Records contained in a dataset

========================

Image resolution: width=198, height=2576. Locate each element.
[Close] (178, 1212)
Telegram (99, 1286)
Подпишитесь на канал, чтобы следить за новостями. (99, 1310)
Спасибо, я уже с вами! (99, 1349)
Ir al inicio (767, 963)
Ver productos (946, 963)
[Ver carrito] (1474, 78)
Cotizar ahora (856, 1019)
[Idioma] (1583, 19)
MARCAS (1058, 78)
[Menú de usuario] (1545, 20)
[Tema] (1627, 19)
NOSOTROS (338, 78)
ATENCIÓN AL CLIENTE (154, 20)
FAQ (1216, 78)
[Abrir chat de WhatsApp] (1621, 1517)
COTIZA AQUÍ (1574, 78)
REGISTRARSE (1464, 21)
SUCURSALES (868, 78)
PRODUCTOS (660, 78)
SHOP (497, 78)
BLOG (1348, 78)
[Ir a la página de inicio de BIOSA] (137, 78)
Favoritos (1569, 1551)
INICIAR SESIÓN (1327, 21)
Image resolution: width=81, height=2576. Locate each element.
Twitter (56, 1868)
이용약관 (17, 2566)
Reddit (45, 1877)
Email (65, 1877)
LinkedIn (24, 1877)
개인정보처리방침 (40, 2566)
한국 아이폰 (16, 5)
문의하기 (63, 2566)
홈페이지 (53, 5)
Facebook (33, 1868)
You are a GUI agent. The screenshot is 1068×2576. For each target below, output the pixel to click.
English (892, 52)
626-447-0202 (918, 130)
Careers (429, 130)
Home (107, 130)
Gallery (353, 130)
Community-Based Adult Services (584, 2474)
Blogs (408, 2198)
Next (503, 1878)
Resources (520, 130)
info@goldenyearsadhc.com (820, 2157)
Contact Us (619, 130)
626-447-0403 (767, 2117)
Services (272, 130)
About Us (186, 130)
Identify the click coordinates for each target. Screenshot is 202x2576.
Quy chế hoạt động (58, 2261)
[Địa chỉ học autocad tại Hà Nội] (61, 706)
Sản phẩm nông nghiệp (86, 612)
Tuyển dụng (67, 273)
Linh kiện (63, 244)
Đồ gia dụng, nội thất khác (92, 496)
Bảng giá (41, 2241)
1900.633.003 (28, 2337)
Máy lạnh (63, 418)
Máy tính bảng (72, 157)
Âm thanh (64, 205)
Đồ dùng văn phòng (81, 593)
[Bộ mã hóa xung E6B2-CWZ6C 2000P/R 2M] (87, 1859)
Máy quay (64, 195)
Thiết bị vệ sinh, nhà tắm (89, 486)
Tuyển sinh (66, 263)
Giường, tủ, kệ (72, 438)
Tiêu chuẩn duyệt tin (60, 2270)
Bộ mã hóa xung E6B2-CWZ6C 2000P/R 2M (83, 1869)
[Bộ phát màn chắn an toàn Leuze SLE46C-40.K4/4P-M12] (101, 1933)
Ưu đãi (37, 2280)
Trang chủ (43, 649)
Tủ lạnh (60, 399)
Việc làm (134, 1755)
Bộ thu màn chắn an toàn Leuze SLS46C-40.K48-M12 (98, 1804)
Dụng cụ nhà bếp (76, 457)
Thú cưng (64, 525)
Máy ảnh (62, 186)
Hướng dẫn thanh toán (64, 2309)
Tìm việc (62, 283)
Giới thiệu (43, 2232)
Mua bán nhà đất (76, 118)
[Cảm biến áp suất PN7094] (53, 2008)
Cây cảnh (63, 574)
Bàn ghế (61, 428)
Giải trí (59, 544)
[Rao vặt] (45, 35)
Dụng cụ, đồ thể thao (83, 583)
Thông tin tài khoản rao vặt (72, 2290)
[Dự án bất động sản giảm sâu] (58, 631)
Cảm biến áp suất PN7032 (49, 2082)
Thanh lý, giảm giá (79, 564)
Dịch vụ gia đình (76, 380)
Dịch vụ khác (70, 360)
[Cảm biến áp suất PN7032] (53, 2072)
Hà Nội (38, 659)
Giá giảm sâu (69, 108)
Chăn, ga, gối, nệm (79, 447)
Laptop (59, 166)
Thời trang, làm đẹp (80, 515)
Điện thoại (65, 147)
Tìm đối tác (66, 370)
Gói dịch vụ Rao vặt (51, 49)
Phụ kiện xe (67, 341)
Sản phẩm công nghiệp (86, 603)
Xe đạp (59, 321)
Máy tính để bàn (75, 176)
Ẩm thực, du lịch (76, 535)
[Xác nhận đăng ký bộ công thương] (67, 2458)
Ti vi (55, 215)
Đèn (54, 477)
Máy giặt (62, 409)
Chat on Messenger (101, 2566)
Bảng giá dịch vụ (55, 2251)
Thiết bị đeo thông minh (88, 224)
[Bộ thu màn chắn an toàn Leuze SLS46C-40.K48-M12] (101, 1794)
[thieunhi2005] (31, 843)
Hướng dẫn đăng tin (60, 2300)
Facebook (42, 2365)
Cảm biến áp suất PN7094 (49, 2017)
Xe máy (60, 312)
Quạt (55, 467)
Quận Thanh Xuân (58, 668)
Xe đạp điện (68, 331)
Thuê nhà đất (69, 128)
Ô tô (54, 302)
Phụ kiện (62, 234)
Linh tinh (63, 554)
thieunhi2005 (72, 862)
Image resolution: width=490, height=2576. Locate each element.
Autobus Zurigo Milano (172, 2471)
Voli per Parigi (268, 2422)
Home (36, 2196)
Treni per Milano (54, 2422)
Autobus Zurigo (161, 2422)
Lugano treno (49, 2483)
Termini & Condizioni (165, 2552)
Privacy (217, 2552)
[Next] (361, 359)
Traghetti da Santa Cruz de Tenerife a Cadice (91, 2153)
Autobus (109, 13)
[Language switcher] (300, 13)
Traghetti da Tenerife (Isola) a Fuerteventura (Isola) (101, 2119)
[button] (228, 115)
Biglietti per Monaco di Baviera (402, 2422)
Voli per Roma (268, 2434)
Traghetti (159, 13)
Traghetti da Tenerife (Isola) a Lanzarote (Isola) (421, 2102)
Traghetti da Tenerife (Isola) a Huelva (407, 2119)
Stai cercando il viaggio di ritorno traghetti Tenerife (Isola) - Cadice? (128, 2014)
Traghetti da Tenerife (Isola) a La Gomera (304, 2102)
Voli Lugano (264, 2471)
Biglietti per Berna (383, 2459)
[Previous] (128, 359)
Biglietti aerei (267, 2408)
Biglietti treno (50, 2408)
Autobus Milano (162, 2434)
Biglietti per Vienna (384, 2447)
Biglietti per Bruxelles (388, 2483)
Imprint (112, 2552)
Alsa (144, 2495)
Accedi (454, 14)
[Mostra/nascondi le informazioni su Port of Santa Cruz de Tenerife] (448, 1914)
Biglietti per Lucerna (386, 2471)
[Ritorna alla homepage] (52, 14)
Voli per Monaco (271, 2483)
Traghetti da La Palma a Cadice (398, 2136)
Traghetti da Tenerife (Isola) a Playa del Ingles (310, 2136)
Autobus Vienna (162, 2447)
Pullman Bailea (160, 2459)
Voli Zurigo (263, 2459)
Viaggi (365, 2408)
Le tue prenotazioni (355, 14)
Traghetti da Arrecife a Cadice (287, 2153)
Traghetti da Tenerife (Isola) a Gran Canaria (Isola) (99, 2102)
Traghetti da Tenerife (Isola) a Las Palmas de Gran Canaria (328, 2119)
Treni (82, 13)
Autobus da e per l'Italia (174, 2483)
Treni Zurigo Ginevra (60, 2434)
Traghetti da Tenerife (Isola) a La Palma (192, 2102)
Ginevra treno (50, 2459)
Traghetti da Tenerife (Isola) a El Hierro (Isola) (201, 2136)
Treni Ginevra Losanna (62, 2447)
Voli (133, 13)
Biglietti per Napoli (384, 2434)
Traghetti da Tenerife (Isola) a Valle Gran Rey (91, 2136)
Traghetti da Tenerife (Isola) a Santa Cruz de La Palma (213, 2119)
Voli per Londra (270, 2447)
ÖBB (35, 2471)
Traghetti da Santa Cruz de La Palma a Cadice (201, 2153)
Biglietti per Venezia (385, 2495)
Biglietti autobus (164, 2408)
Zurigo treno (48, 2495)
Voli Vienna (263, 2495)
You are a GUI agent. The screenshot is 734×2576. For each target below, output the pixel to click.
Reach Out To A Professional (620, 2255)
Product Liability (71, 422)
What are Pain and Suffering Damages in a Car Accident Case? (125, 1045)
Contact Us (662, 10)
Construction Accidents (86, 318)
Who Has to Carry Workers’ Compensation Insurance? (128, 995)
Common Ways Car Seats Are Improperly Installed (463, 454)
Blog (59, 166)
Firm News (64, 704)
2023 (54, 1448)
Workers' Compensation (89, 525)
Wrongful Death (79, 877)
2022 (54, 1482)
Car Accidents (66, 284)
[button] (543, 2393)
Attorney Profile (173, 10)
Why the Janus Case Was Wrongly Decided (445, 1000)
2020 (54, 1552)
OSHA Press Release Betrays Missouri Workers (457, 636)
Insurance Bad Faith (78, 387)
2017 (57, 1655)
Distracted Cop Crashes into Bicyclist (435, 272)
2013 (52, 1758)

========================

# Your goal
Please go through the data above and copy each line containing the word "pixel".

# Your response
You are a GUI agent. The screenshot is 1068×2576. For each target below, output the pixel to click.
You are a GUI agent. The screenshot is 734×2576. For each target below, output the pixel to click.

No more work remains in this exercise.